You can dive into what some of those checks are. They include fundamental security practices such as using branch protection, cryptographically signing releases, and the presence of unfixed vulnerabilities. To detect the presence of unfixed vulnerabilities, the Scorecards project uses the OSV Vulnerability Database. This is a distributed vulnerability database for OSS that uses OpenSSF OSV format. OSV, at its core, is an aggregation of other vulnerability databases using the OSV schema, such as GitHub Security Advisories and the Global Security Database among others. OSC also supports both APIs and command line interface (CLI) tools for scanning SBOMs in either CycloneDX or SPDX formats.

The Scorecards project meets bi-weekly and has an active Slack channel. It is led by facilitators from companies such as Google, Datto and Cisco. Since its inception, Scorecards has grown in popularity and is listed as having over 3,000 Stargazers, or users who have essentially bookmarked the project. As organizations continue their push to mature their OSS consumption governance practices, the project will inevitably grow in popularity.

How can organizations use OpenSSF Scorecards?

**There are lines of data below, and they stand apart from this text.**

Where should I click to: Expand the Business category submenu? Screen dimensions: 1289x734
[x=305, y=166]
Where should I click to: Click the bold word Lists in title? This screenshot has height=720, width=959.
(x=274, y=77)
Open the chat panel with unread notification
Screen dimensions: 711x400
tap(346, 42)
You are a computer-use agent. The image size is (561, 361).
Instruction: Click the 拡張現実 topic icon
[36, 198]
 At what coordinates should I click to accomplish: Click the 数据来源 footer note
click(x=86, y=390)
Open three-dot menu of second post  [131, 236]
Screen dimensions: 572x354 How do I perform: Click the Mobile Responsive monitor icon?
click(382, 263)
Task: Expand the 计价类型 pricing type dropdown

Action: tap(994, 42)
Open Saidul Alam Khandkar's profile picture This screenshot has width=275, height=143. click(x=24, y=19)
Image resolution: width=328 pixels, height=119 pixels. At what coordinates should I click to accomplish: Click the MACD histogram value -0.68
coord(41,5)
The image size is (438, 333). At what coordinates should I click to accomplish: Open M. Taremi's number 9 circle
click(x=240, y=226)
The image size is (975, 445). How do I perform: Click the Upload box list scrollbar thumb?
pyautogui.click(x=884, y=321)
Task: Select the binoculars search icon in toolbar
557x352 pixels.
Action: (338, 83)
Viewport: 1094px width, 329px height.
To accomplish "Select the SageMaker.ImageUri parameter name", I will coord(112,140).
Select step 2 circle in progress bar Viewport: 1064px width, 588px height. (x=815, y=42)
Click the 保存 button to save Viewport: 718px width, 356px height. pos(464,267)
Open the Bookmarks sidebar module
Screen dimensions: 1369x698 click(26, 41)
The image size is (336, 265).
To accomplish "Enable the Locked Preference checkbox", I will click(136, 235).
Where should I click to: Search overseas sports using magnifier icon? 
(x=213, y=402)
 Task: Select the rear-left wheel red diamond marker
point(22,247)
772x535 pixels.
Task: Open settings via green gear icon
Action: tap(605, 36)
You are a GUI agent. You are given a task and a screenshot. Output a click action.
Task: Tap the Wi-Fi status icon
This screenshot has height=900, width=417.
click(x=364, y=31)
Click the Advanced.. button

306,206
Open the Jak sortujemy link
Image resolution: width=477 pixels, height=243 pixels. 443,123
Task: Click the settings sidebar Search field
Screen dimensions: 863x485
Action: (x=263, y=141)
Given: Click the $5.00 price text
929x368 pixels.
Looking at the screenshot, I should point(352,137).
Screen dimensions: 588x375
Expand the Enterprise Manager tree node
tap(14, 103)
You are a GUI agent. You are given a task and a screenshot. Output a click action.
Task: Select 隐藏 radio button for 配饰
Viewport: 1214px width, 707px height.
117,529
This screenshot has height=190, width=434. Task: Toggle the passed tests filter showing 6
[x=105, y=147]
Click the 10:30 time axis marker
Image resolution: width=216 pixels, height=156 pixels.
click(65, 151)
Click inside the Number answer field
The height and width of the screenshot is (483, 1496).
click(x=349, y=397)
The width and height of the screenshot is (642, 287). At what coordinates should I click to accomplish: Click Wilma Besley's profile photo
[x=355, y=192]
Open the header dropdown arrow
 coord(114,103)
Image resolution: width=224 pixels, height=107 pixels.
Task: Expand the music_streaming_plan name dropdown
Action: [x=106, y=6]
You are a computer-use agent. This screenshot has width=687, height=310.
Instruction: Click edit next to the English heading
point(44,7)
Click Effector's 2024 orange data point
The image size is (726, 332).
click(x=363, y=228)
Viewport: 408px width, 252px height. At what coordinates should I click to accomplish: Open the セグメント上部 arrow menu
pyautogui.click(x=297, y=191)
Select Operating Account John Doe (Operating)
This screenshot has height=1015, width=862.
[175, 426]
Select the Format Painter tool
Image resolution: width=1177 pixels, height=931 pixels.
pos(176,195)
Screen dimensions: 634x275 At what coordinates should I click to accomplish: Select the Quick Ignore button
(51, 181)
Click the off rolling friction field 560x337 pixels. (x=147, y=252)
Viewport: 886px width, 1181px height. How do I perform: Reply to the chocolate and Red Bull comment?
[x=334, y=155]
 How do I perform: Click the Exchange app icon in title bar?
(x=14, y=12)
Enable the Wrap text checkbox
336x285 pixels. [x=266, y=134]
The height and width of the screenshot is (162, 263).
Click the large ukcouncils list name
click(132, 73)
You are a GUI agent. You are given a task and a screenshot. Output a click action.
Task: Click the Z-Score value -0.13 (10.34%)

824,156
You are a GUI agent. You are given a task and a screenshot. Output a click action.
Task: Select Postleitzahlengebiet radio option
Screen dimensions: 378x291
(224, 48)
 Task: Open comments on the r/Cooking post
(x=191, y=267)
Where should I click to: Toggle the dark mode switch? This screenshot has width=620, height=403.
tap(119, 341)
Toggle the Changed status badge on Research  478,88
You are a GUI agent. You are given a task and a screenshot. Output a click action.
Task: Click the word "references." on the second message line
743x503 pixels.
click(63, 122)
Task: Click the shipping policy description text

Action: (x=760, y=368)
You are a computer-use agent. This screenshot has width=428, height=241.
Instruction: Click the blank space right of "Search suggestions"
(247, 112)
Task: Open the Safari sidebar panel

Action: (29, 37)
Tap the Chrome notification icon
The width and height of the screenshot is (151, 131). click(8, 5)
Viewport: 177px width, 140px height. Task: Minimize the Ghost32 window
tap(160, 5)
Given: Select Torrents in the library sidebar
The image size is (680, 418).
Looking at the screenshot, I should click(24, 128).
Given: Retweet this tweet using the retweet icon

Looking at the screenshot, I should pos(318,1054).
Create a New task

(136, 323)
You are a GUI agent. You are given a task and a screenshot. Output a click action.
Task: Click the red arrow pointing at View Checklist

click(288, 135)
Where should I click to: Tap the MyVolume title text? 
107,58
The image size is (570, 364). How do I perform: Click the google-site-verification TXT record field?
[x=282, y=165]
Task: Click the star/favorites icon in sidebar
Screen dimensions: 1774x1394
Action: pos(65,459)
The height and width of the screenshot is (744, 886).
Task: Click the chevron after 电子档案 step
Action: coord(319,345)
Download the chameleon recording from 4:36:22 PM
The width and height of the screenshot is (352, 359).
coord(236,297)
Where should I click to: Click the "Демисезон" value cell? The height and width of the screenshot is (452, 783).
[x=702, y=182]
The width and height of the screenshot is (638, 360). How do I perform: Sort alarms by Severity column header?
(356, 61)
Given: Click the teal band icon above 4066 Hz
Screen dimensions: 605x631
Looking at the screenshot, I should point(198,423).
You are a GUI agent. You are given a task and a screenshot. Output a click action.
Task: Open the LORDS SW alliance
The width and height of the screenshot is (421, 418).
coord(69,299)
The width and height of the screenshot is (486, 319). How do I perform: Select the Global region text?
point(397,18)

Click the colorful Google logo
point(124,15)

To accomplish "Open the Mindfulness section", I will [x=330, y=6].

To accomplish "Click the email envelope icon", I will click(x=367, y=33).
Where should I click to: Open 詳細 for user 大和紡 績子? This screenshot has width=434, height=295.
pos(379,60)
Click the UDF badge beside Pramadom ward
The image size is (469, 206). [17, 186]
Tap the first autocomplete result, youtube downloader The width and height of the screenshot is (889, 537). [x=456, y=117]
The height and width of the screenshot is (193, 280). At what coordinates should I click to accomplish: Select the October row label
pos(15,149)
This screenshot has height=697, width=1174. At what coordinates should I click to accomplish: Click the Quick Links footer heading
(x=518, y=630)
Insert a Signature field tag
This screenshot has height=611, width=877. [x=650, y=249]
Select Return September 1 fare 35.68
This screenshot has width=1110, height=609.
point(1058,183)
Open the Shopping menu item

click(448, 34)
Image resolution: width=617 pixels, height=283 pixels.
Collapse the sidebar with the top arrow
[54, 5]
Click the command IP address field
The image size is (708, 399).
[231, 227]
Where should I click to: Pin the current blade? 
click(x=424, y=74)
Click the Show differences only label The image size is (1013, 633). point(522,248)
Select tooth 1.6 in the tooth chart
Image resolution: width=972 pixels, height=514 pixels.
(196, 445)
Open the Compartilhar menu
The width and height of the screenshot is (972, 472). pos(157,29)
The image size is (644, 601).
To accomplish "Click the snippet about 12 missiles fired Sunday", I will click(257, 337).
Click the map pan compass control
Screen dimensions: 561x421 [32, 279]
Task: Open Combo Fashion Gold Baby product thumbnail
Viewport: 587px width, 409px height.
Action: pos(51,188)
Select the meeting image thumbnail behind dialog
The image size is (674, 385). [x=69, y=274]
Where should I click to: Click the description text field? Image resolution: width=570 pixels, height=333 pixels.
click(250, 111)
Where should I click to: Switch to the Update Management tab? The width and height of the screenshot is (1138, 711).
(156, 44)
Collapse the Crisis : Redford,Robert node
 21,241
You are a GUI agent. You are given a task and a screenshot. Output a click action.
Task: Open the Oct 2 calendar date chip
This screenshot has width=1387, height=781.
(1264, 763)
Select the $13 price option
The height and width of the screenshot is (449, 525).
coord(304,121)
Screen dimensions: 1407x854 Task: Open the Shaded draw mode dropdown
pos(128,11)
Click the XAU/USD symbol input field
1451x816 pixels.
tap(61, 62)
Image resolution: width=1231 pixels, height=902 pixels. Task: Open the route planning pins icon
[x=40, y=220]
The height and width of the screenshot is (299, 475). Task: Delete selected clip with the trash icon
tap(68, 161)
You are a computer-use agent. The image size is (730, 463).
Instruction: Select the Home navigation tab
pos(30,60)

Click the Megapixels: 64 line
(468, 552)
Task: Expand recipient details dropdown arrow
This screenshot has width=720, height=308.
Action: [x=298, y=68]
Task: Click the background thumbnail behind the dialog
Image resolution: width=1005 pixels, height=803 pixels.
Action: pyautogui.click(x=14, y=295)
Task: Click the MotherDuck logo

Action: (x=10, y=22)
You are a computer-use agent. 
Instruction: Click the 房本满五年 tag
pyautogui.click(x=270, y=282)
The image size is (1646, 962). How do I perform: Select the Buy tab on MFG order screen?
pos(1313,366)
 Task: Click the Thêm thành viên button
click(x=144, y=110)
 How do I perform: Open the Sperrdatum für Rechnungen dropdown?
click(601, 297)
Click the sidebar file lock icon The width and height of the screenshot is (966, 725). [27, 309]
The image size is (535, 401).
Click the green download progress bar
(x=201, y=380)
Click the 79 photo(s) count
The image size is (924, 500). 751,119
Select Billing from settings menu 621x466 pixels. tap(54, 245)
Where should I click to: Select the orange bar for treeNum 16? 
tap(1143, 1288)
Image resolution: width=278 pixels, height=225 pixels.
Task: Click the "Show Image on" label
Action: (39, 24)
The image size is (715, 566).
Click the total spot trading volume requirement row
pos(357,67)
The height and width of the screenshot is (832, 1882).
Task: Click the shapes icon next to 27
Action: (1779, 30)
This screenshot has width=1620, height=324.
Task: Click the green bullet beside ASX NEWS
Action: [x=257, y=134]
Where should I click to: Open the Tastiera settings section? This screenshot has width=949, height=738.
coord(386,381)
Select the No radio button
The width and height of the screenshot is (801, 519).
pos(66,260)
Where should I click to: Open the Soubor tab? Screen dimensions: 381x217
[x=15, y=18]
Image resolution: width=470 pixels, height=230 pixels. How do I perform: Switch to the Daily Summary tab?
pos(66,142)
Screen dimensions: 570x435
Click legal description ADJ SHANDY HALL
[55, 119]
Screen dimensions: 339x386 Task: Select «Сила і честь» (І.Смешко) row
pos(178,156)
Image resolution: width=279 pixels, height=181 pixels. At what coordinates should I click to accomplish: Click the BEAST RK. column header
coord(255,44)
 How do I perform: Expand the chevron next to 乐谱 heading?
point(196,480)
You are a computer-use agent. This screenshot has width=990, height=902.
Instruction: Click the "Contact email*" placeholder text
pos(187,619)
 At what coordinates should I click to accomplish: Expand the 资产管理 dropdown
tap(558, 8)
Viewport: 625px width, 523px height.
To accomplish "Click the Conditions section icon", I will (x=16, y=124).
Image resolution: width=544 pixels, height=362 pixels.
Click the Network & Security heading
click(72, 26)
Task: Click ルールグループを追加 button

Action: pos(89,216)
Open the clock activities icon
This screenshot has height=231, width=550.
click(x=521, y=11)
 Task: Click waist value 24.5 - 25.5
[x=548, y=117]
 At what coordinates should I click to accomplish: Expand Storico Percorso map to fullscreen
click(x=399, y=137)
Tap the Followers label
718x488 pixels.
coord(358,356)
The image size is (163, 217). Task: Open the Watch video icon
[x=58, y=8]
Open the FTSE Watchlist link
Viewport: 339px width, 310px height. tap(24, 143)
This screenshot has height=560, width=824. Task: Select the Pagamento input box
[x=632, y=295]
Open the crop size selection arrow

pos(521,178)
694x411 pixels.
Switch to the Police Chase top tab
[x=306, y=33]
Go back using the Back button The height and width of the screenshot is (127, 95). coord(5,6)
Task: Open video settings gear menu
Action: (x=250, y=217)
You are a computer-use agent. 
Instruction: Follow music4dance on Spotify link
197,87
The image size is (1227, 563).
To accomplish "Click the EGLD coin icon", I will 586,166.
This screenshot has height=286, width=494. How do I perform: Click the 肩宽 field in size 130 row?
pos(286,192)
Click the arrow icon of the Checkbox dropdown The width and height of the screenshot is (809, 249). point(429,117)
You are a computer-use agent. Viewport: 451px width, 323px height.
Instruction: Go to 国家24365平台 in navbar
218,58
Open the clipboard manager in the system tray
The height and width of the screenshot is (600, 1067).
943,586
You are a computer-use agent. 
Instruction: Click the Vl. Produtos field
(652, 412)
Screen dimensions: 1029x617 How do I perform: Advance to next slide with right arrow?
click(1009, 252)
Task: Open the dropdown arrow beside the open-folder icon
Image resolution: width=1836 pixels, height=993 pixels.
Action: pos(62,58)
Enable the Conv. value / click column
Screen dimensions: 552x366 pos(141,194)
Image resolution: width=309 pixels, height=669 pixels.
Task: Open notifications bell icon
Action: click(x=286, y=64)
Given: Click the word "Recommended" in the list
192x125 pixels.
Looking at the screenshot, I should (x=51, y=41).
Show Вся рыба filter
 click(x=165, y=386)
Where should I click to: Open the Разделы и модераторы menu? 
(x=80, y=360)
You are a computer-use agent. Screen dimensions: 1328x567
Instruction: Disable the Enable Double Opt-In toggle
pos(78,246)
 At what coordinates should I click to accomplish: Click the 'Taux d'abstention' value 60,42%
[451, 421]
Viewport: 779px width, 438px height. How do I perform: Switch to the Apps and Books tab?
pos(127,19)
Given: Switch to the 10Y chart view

Organizations’ ability to conduct due diligence, governance, and risk management of their OSS consumption is largely still in its infancy. We’re seeing a big push to bolster the software supply chain’s resiliency and mature organization’s software supply chain security practices. We’ve had NIST’s Cybersecurity Supply Chain Risk Management Practices for Systems and Organizations Rev.1, Secure Software Development Framework (SSDF), the OpenSSF OSS Security Mobilization Plan, Supply Chain Levels for Software Artifacts (SLSA), and other best practices and sources of guidance emerge. All touch on the need to govern an organization’s consumption of OSS and to ensure that consumption aligns with the organization’s risk tolerance.

While that may sound straightforward, the idea of doing that across the entire robust ecosystem of OSS projects and components organizations are consuming isn’t so trivial. OpenSSF’s Scorecards project provides an automated way to get security and risk insights into over a million leading OSS projects as well as use the project natively for their own software and projects internal to the organization.

Organizations can use Scorecards via the CLI for projects they do not own as well as use a package manager for projects such as npm, PyPi or RubyGems. Scorecards is also available as a Docker container.

Organizations and individual contributors may participate in the project, including submitting need checks to be considered for the scoring assessment. Organizations can also customize their use of Scorecards and run only specific checks, potentially aligned with their organizational or industry-specific security requirements.

For more specific guidance, organizations can reference NIST’s recommended practices for Open Source Software Controls, which were published in response to the Cybersecurity Executive Order (EO) 14028, Improving the Nation’s Cybersecurity. These include tiered capabilities based on the maturity of the organization from three levels: foundational, sustaining and enhancing. Within those tiers are capabilities such as using software composition analysis (SCA) source code reviews to identify vulnerable components, prioritizing the use of programming languages with built-in guardrails, and automating the process of collecting, storing and scanning OSS components into hardened internal repositories prior to introducing them to production environments.